Start of MATERIAL SHOWN
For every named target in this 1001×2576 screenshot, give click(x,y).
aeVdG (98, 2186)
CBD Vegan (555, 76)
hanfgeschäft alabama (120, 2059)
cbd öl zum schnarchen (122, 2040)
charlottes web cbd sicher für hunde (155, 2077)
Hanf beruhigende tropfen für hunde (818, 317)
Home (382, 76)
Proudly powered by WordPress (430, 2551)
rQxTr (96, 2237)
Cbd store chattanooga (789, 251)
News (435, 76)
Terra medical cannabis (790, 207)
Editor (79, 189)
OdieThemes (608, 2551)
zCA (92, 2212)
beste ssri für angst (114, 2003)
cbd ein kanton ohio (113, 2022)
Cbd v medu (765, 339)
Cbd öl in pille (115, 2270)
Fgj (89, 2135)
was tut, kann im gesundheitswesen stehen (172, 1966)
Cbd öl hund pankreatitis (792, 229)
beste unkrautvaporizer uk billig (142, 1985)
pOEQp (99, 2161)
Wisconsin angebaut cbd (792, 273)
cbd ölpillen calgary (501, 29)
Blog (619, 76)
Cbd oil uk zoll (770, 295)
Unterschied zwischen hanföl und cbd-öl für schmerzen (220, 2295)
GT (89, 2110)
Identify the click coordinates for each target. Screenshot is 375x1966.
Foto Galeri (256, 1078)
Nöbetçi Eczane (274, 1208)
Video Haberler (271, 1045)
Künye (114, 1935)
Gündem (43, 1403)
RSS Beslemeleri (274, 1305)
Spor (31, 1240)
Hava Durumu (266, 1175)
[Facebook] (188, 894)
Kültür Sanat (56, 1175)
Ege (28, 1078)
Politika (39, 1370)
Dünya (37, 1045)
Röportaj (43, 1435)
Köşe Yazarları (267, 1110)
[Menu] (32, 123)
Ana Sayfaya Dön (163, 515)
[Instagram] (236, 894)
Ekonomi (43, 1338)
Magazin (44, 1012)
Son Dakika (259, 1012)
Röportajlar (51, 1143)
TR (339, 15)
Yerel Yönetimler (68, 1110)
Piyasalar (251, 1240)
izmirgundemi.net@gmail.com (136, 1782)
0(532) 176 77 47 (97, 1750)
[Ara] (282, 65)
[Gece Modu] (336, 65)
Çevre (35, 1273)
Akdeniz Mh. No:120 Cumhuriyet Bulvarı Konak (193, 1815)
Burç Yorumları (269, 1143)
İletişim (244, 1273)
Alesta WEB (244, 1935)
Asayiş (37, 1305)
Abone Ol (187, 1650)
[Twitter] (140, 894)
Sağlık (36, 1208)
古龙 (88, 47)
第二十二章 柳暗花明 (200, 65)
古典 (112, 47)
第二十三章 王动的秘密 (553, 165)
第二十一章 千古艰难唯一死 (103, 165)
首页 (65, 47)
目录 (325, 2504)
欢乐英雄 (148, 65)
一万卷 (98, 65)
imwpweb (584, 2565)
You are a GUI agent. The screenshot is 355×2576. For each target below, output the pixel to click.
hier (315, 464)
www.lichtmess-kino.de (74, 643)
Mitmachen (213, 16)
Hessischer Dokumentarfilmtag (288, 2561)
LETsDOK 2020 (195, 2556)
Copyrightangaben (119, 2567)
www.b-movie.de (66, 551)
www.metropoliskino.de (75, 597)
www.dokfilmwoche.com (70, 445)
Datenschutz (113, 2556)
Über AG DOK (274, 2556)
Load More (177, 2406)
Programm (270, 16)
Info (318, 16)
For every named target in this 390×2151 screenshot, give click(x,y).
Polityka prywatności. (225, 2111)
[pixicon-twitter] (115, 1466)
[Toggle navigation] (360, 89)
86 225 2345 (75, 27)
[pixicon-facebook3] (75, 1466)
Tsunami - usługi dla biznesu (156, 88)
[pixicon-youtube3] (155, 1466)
End of MATERIAL SHOWN
**WHAT TO PRODUCE:** Please repeat the entries above exactly as they read.

**YOUR RESPONSE:**
For every named target in this 1001×2576 screenshot, give click(x,y).
aeVdG (98, 2186)
CBD Vegan (555, 76)
hanfgeschäft alabama (120, 2059)
cbd öl zum schnarchen (122, 2040)
charlottes web cbd sicher für hunde (155, 2077)
Hanf beruhigende tropfen für hunde (818, 317)
Home (382, 76)
Proudly powered by WordPress (430, 2551)
rQxTr (96, 2237)
Cbd store chattanooga (789, 251)
News (435, 76)
Terra medical cannabis (790, 207)
Editor (79, 189)
OdieThemes (608, 2551)
zCA (92, 2212)
beste ssri für angst (114, 2003)
cbd ein kanton ohio (113, 2022)
Cbd v medu (765, 339)
Cbd öl in pille (115, 2270)
Fgj (89, 2135)
was tut, kann im gesundheitswesen stehen (172, 1966)
Cbd öl hund pankreatitis (792, 229)
beste unkrautvaporizer uk billig (142, 1985)
pOEQp (99, 2161)
Wisconsin angebaut cbd (792, 273)
cbd ölpillen calgary (501, 29)
Blog (619, 76)
Cbd oil uk zoll (770, 295)
Unterschied zwischen hanföl und cbd-öl für schmerzen (220, 2295)
GT (89, 2110)
Identify the click coordinates for each target. Screenshot is 375x1966.
Foto Galeri (256, 1078)
Nöbetçi Eczane (274, 1208)
Video Haberler (271, 1045)
Künye (114, 1935)
Gündem (43, 1403)
RSS Beslemeleri (274, 1305)
Spor (31, 1240)
Hava Durumu (266, 1175)
[Facebook] (188, 894)
Kültür Sanat (56, 1175)
Ege (28, 1078)
Politika (39, 1370)
Dünya (37, 1045)
Röportaj (43, 1435)
Köşe Yazarları (267, 1110)
[Menu] (32, 123)
Ana Sayfaya Dön (163, 515)
[Instagram] (236, 894)
Ekonomi (43, 1338)
Magazin (44, 1012)
Son Dakika (259, 1012)
Röportajlar (51, 1143)
TR (339, 15)
Yerel Yönetimler (68, 1110)
Piyasalar (251, 1240)
izmirgundemi.net@gmail.com (136, 1782)
0(532) 176 77 47 (97, 1750)
[Ara] (282, 65)
[Gece Modu] (336, 65)
Çevre (35, 1273)
Akdeniz Mh. No:120 Cumhuriyet Bulvarı Konak (193, 1815)
Burç Yorumları (269, 1143)
İletişim (244, 1273)
Alesta WEB (244, 1935)
Asayiş (37, 1305)
Abone Ol (187, 1650)
[Twitter] (140, 894)
Sağlık (36, 1208)
古龙 (88, 47)
第二十二章 柳暗花明 (200, 65)
古典 (112, 47)
第二十三章 王动的秘密 (553, 165)
第二十一章 千古艰难唯一死 (103, 165)
首页 (65, 47)
目录 (325, 2504)
欢乐英雄 (148, 65)
一万卷 (98, 65)
imwpweb (584, 2565)
You are a GUI agent. The screenshot is 355×2576. For each target below, output the pixel to click.
hier (315, 464)
www.lichtmess-kino.de (74, 643)
Mitmachen (213, 16)
Hessischer Dokumentarfilmtag (288, 2561)
LETsDOK 2020 (195, 2556)
Copyrightangaben (119, 2567)
www.b-movie.de (66, 551)
www.metropoliskino.de (75, 597)
www.dokfilmwoche.com (70, 445)
Datenschutz (113, 2556)
Über AG DOK (274, 2556)
Load More (177, 2406)
Programm (270, 16)
Info (318, 16)
For every named target in this 390×2151 screenshot, give click(x,y).
Polityka prywatności. (225, 2111)
[pixicon-twitter] (115, 1466)
[Toggle navigation] (360, 89)
86 225 2345 (75, 27)
[pixicon-facebook3] (75, 1466)
Tsunami - usługi dla biznesu (156, 88)
[pixicon-youtube3] (155, 1466)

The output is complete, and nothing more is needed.